CATARINA RICCABONA: SIBLINGS: AN EXHIBITION AT 8 HOLLAND STREET'S ST JAMES'S PARK FLAGSHIP IN CENTRAL LONDON

9 May - 6 July 2024 

8 Holland Street is thrilled to announce Catarina Riccabona: Siblings, an exhibition of handcrafted paper-yarn ‘tapestries’ at 8 Holland Street’s St James’s Park Flagship. This new body of work is site specific which weaves between the artist’s transformative, self healing practice in textiles and the personal familial relationship between her own siblings. A practice which was organically formed, from distinct patterns and clues, tracing the journey from the loom to the here and now.
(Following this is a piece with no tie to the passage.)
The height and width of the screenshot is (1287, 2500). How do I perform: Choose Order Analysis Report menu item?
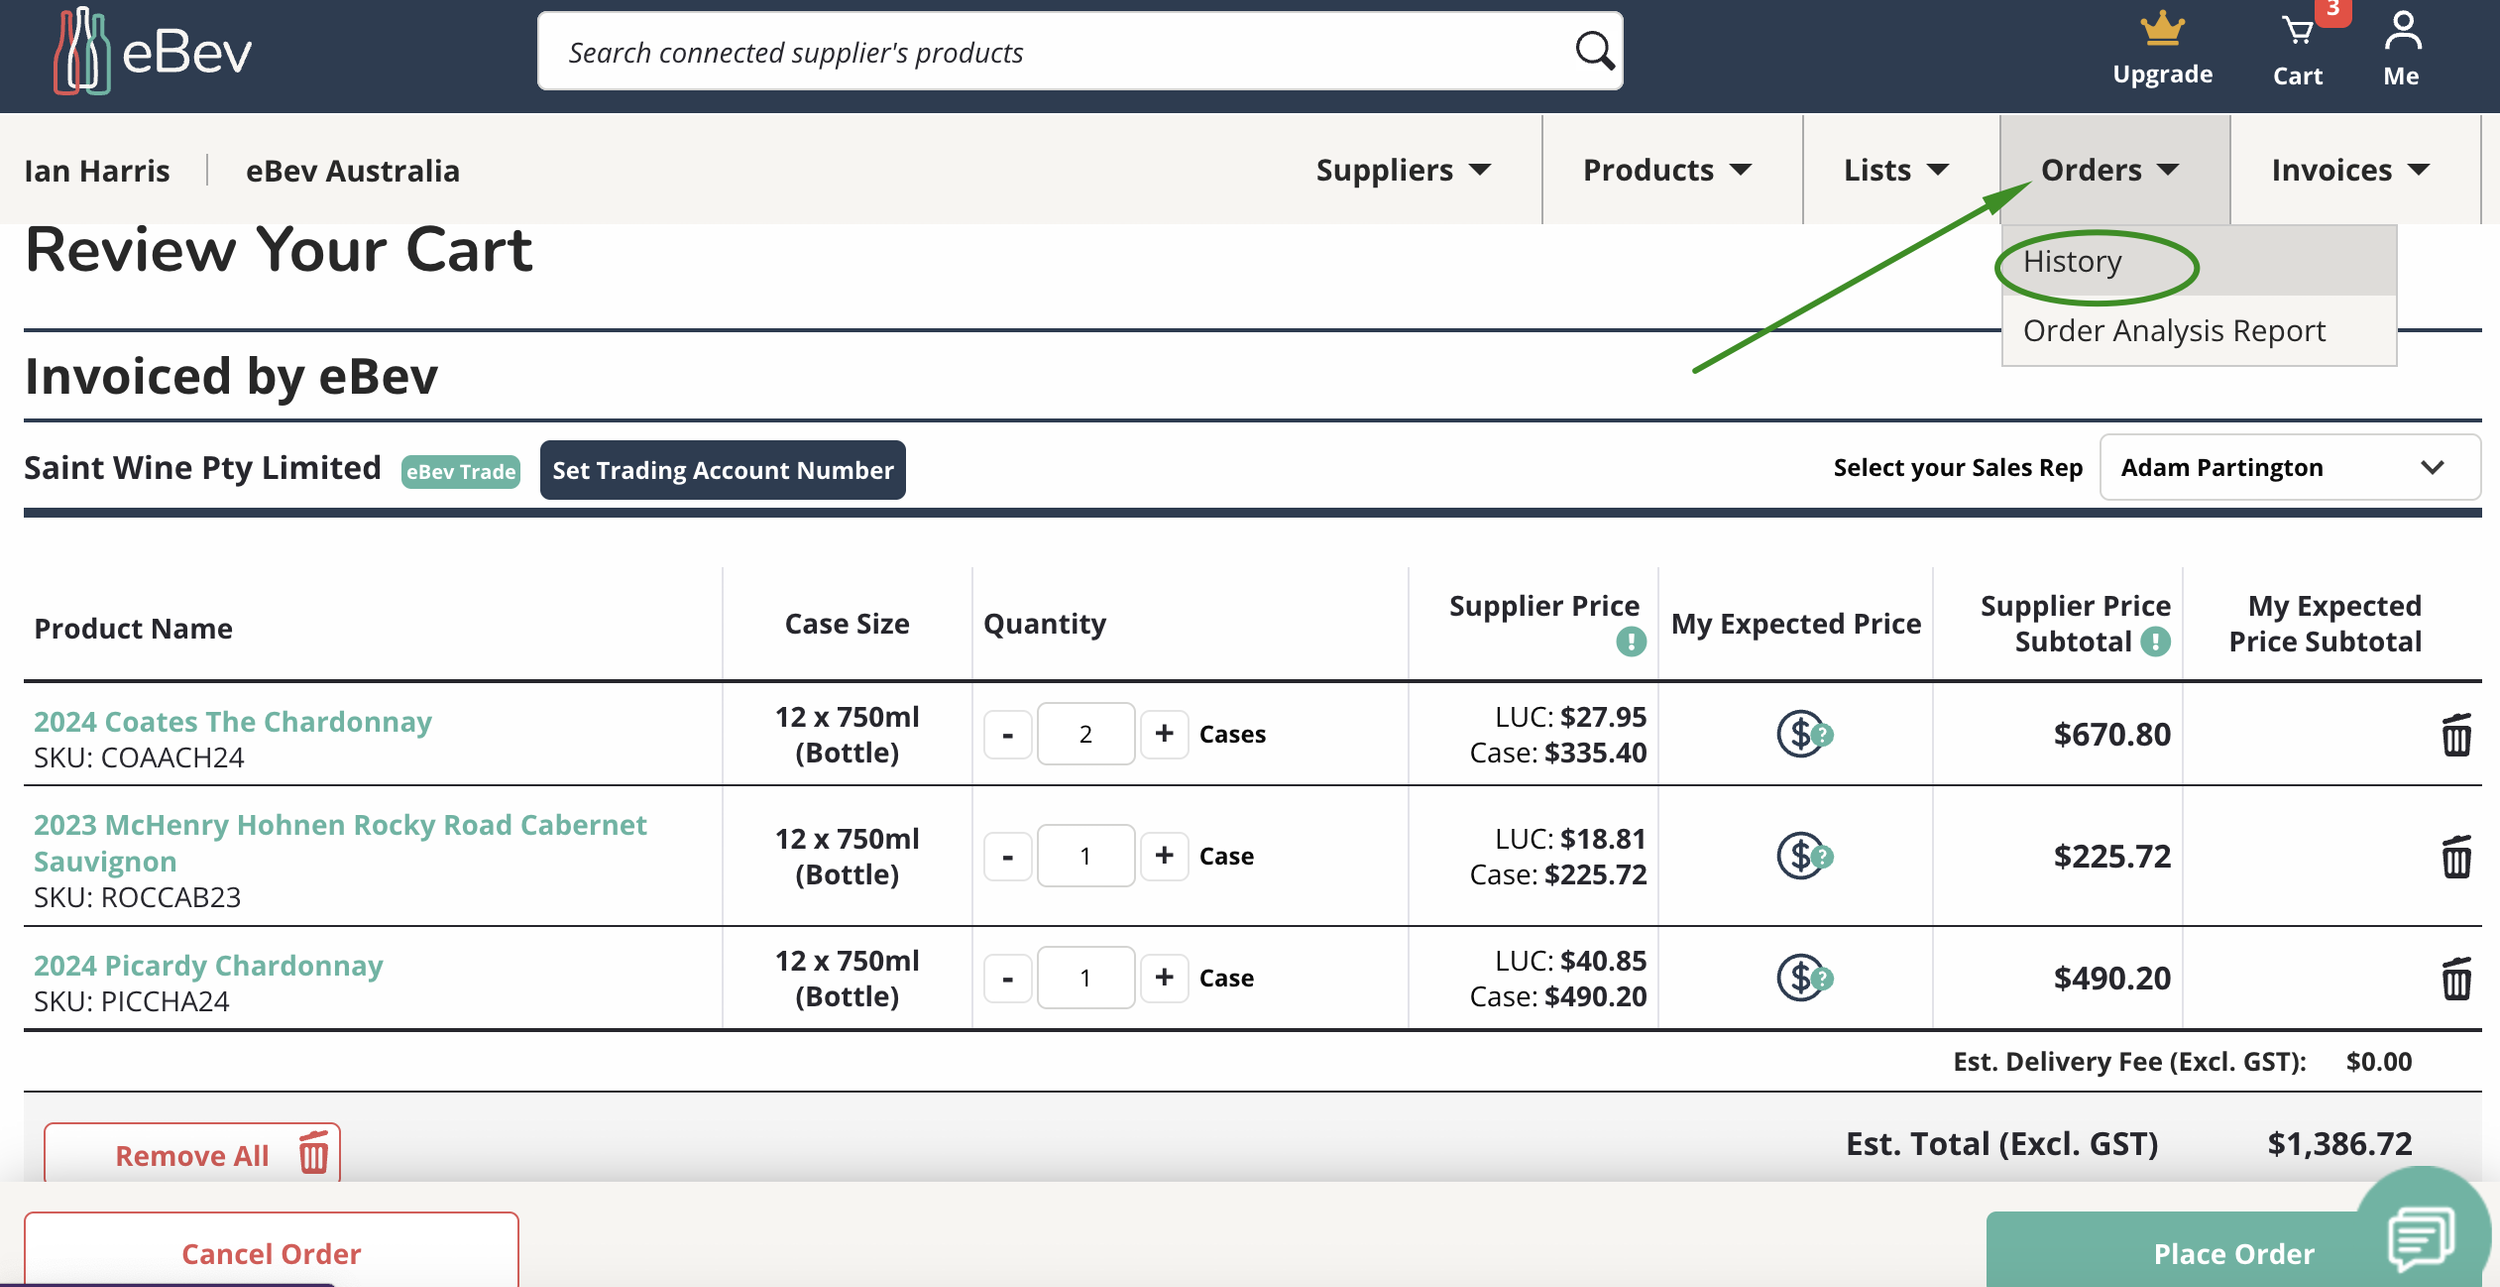tap(2174, 331)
Siblings presents a united collection of 14 tapestries made up of 26 individual panels. 

 

The exhibition opens on Thursday 9th May 2024.  

 

Catarina Riccabona explores structural effects such as knots, floats and cut floats, in turn connections are built and inject both disparity, and togetherness into these ‘Siblings’. The main recurring theme in this body of work is an arrangement of blocks, taken from the weave notation for sateen. "Sateen is, technically speaking, a weave structure that produces the smoothest possible surface in a fabric, with parallel threads lying closely in both warp and weft. While smoothness as a tactile quality is absent in these works, the idea of smoothness is very much present, expressed by the block pattern. It represents the longing that relationships in my family become smooth again."

 

Catarina Riccabona (b.1973 Linz, Austria) is a weaver and textile artist based in Cockpit Studios, Deptford, London. Having studied Textile Design at Central Saint Martins, 2007, Riccabona continued to hand weave and build a practice collaborating with interior designers, curators and private collectors.

 

Catarina Riccabona’s work has been featured in UK and international press and publications including The World of Interiors, Elle Decoration, Telegraph Magazine, Crafts Magazine, Hole & Corner, Selvedge, Architectural Digest (France), Vävmagasinet (Sweden), CREA Traveller (Japan).  Featured in the book ‘Quiet Spaces’, 2023 by RIBA architect, William Smalley.